Problem | Copy out the stretch of the U.K. vacation text from "We checked out" through "college cultural event!", word for word.

Text for analysis |
These are some of the memories we stored in the camera. 

A reconstruction of a reinforcement along the Hadrian's wall

The Hadrian wall in the distance

The most dramatic find at Vindolanda was the museum that had completely well-preserved Roman artifacts dating back to the dawn of the modern age around the 1st to the 3rd century AD. The Wikipedia article gives credit to the ANOXIC soil conditions here that have prevented oxidative damage in the form of decay and rusting. The above photographs will bear me out. The last photo shows a portion of the intact Hadrian's wall running parallel to the motorway.

From here, we then proceeded on the journey to Edinburgh. We arrived in Edinburgh around sunset. Here, we had booked a flat on AirBnB. It was a lavish 2 BHK flat in a quiet area of the metropolitan city. However, it was on a higher floor and it took us some effort to get our luggage up into the flat. There was a well-appointed kitchen and large, spacious rooms. The property was well-maintained. The only issue we had over the next few nights was that the bath-tub was too smooth and we slipped while standing and taking a shower. Other than that, the property was great. 

For dinner, we went and picked up food from an Indian restaurant located less than a few roads away. We retired for the night. Tomorrow would be a busy day as we were all set to travel further north to Loch Ness. 

Sunday, October 01, 2017

Family Vacation in the U.K., 9th October 2016, Day 10: York to Durham

We checked out of Bootham Crescent and drove to Durham today. The drive was unexciting, but we were aware we were now proceeding to visit a castle that was part of the shooting of Harry Potter movies. Hannah was excited as well. Imagine our disappointment when we reached Durham to see that the castle visits were not on for the day as the castle was hosting a college cultural event! 

We had plenty of other things to do - so we made the best of the day with visits to the Durham Cathedral and an outdoor visit to the Angel of the North. Here are some pictures from the day. I would consider that this was among the most unexciting days we had on this otherwise glorious trip.

Supplied entries |
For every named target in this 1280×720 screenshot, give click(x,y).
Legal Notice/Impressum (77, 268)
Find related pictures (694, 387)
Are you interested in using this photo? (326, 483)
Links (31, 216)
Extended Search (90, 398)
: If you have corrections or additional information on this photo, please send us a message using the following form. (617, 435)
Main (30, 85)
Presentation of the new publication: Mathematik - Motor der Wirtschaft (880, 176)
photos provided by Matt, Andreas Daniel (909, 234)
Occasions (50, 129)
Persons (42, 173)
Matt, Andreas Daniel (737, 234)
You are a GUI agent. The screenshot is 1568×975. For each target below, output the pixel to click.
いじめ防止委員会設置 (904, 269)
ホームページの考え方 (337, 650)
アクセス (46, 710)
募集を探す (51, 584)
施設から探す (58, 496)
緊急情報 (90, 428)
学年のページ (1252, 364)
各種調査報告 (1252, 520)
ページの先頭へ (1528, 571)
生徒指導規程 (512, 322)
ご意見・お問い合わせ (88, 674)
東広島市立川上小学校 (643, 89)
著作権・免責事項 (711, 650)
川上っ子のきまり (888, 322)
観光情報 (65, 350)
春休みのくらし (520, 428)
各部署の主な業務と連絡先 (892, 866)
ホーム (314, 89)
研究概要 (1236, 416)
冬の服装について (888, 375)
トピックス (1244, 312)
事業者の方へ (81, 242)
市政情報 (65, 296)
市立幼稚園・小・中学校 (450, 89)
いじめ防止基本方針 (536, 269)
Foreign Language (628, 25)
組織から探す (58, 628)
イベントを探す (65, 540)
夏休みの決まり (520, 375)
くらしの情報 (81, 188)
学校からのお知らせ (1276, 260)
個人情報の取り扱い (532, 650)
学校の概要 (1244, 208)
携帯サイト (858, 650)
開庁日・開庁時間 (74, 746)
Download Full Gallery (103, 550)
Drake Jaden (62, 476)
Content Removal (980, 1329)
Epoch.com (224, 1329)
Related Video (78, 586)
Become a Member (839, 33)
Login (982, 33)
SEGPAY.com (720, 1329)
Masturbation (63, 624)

Result of the task |
We checked out of Bootham Crescent and drove to Durham today. The drive was unexciting, but we were aware we were now proceeding to visit a castle that was part of the shooting of Harry Potter movies. Hannah was excited as well. Imagine our disappointment when we reached Durham to see that the castle visits were not on for the day as the castle was hosting a college cultural event!